= Beginning of Section =

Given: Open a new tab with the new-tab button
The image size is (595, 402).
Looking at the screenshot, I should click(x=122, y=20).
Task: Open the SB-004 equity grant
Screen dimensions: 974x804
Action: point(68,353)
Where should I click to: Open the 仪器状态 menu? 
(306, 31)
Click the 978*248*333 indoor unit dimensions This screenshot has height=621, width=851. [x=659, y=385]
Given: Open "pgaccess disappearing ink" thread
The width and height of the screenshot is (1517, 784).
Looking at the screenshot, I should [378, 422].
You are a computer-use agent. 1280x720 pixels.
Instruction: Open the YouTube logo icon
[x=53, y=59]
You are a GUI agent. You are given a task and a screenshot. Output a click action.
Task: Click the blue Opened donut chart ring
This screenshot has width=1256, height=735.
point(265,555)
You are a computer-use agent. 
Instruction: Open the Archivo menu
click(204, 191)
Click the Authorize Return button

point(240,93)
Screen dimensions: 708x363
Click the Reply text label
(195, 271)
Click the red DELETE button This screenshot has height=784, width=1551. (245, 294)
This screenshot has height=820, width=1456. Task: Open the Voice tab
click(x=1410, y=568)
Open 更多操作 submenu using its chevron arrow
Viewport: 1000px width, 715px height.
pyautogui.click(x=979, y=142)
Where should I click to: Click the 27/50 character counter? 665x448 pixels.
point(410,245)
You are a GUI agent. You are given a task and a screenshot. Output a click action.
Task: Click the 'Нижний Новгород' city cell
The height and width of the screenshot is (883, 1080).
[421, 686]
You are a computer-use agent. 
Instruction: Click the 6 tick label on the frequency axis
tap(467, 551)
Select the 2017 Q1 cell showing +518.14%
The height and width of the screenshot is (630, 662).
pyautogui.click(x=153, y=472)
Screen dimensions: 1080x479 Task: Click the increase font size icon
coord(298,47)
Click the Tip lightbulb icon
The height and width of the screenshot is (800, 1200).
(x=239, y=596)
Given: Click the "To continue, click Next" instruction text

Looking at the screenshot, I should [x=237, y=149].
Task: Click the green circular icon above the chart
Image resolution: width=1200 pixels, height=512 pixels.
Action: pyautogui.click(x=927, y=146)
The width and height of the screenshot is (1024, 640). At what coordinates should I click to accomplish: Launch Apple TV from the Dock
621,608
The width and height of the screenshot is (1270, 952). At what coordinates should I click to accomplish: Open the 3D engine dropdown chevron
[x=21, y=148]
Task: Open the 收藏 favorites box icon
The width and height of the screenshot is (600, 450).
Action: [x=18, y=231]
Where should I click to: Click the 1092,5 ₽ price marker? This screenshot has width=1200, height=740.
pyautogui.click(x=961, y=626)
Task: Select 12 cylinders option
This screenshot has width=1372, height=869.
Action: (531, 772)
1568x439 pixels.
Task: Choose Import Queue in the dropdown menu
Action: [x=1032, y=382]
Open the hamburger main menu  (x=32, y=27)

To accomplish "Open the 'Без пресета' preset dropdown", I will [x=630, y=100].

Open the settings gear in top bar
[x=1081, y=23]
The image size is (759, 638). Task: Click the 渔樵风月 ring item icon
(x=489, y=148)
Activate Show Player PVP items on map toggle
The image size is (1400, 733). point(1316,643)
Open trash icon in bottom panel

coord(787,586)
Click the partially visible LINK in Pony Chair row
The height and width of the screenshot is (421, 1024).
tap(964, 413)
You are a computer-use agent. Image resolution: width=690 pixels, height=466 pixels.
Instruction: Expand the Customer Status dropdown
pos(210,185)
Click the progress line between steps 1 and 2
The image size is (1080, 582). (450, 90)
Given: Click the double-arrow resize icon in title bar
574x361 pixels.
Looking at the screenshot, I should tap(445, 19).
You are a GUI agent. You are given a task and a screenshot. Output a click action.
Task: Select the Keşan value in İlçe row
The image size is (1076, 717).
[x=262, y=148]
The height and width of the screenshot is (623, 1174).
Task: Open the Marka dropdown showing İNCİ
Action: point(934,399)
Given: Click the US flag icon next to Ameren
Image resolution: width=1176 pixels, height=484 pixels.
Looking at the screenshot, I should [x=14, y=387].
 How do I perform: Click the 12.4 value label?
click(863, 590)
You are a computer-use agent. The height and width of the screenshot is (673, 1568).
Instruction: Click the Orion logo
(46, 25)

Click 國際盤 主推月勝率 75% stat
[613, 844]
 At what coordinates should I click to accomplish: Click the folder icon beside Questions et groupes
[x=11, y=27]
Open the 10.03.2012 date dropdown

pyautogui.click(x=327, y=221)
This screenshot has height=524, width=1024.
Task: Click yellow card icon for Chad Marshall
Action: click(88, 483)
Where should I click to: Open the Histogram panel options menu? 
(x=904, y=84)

= End of Section =

▶ [What you should do] The answer must consist of every line from the entries that holds the string "computer".

▶ [Your solution]
You are a computer-use agent. 1280x720 pixels.
You are a computer-use agent. 
You are a computer-use agent. 
You are a computer-use agent. Image resolution: width=690 pixels, height=466 pixels.
You are a computer-use agent. The height and width of the screenshot is (673, 1568).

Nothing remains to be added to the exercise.